Se questo è un contratto, verrebbe da dire. Con un articolo che dice: “Nel caso di sua malattia, infortunio, gravidanza, o altre cause di forza maggiore, Ella dovrà darcene tempestiva comunicazione…”. E poi: “Ove i fatti richiamati impedissero, a nostro parere, il regolare e continuativo adempimento delle obbligazioni convenute nella presente, quest’ultima potrà essere risoluta di diritto”. Tradotto: se rimane incinta, possiamo licenziarla senza ulteriori motivi. Succede in Rai,a molte giornaliste che lavorano ai programmi di rete. Non nei tg, quindi, ma in quel mondo dell'”infotainment” che comprende trasmissioni come Agorà, Mi manda Raitre, L’ultima parola, II fatto quotidiano. Sono contratti a partita Iva: un modo per mascherare il lavoro subordinato, concedere meno diritti, pagare meno contributi. Proliferano da anni. L’associazione di precari “Errori di stampa” lo ha denunciato in una lettera aperta al direttore generale della Rai Lorenza Lei.
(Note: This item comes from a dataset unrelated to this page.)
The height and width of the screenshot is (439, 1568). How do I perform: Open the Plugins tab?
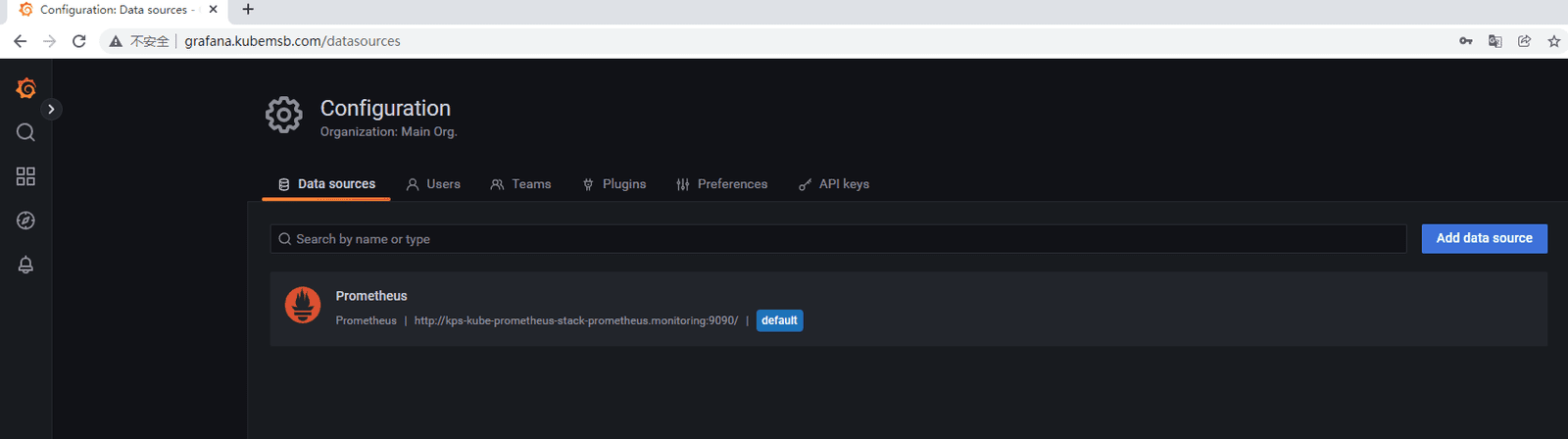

Una donna, sperano per questo più sensibile. “Nell’azienda che dirige – si legge – non solo i giornalisti sono consulenti pagati a cottimo, ma hanno anche l’umiliazione di sapere che scegliere un figlio potrebbe implicare la rinuncia coatta al lavoro”.
Il punto è questo: chi è “davvero” una partita Iva guadagna – e fattura – solo se è in condizione di farlo. Quella clausola svela il trucco, la natura subordinata del rapporto di lavoro. Ma forse, serve anche da deterrente. Il che rende la faccenda ancora più grave.
L’associazione Articolo 21 chiede alla Rai di chiarire se consideri la gravidanza una malattia. Vittoria Franco, senatrice pd, promette che se ne occuperà la commissione di Vigilanza. Flavia Ferina, fli, sostiene che nella tv pubblica “qualcuno è uscito di testa”. Il consigliere in quota Lega Giovanna Bianchi Clerici promette che chiederà chiarimenti nel cda di giovedì. “Se c’è, è una norma contro l’etica e fuorilegge”. Il segretario Cgil Susanna Camusso taglia corto: “E’ un contratto assolutamente illegittimo”. Mentre Nichi Vendola denuncia come in Italia “si parli spesso a vanvera, e solo strumentalmente, di difesa della famiglia e della dignità della donna”.
La risposta della Rai, a fine giornata, è un capolavoro di ellissi: “Non esiste alcuna clausola che possa consentire la risoluzione anticipata dei rapporti lavorativi del personale con contratto di natura subordinata”. E infatti, non si parla di quelli. “Quanto ai contratti di lavoro autonomo, la Rai non si è mai sognata di interromperli a causa di maternità, a meno che questo non sia stato richiesto dalle lavoratrici”. Probabilmente è così. La Rai non si è mai sognata. Può farlo, però. Equei contratti sono stati firmati da decine di giovani donne che sanno che può farlo. Asera, Lorenza Lei fa sapere di aver dato mandato agli uffici competenti “di valutare interventi sulla clausola”.
“Fatti come questi – dice ancora Camusso – sono la palese dimostrazione di come non andrebbero mai cancellate le norme che tutelano dalle discriminazioni”. Qui però l’articolo 18 non c’entra. Anche di questo, prima o poi, bisognerà parlare a fondo.